Hallo gibt es ne Möglichkeit selbst erstelle Rahmen, die in png vorliegen
in PSE zu öffnen, so wie die schon bereits vorhandenen?

Wohin ich die Dateien speichern muss und wie PSE sie lädt,
weiß ich, aber wie schaffe ich es, das sie die FUnktionien (also
drauf klicken und man kann ein Foto einfügen) gehen?
DIe bereits vorhandenen Rahmen liegen wohl als PSD Datei ab.


----------



## Markus Kolletzky (21. Februar 2010)

Hallo,

ich habe zwar kein PSE, aber schau mal, in welchem Ordner die fertigen Rahmen-PSDs liegen.
In diesen Ordner legst du die *.pngs als *.psd abgespeichert ab und wenn du Glück hast,
kannst du diese dann auch verwenden. 

Viel Erfolg,
Markus


----------



## upps78 (21. Februar 2010)

Funktioniert leider net. Wenn ich den Rahmen dann nutzen möchte,
bringt er die Fehlermeldung "Rahmen platzieren"
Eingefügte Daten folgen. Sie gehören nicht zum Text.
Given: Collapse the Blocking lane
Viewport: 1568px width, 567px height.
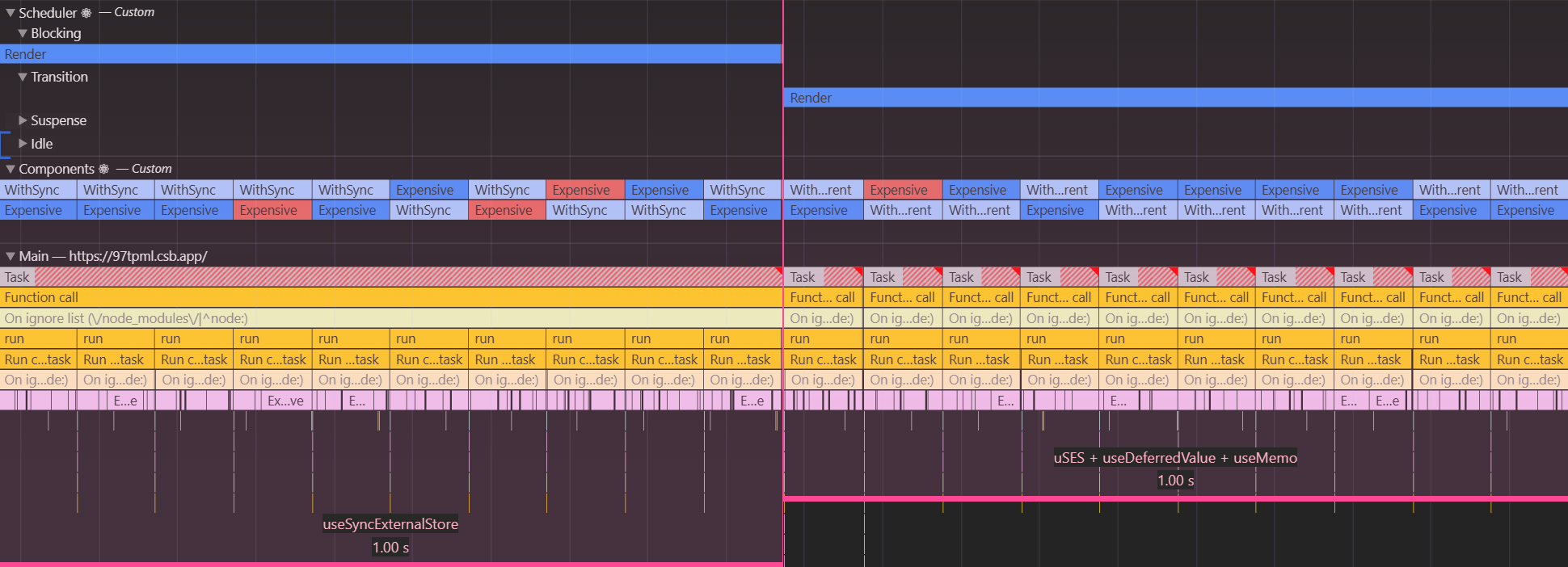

Ich nehme an, das PSE noch irgendwo Daten versteckt hat, aber wo ...


----------



## Markus Kolletzky (21. Februar 2010)

Du kannst dir auch eine eigene Rahmenbibliothek erstellen und bei Bedarf den entsprechenden
öffnen und mittels Datei => Platzieren in den Rahmen automatisch einfügen lassen.


----------



## upps78 (22. Februar 2010)

Markus Kolletzky hat gesagt.:


> Du kannst dir auch eine eigene Rahmenbibliothek erstellen und bei Bedarf den entsprechenden
> öffnen und mittels Datei => Platzieren in den Rahmen automatisch einfügen lassen.



Weiß leider net genau, was du meinst


----------



## Markus Kolletzky (22. Februar 2010)

Hi,

ich meinte damit, dass du dir Rahmen nach deinen Wünschen gestaltest, diese dann in einem
separaten Ordner abspeicherst (was dann deine sog. Rahmenbibliothek wäre) und bei Bedarf
herausholst und benutzt.


----------



## upps78 (22. Februar 2010)

Habe ich ja quasi so gemacht dann, aber das andere wäre komfortabler, da
man die Bilder dann net noch alle beschneiden müßte damit die hinter den Rahmen 
passen.


----------



## Markus Kolletzky (22. Februar 2010)

Du könntest dir auch sog. Aktionen-Sets erstellen, jedoch weiß ich nicht, ob dies schon in PSE 5.0 angeboten wurde.


----------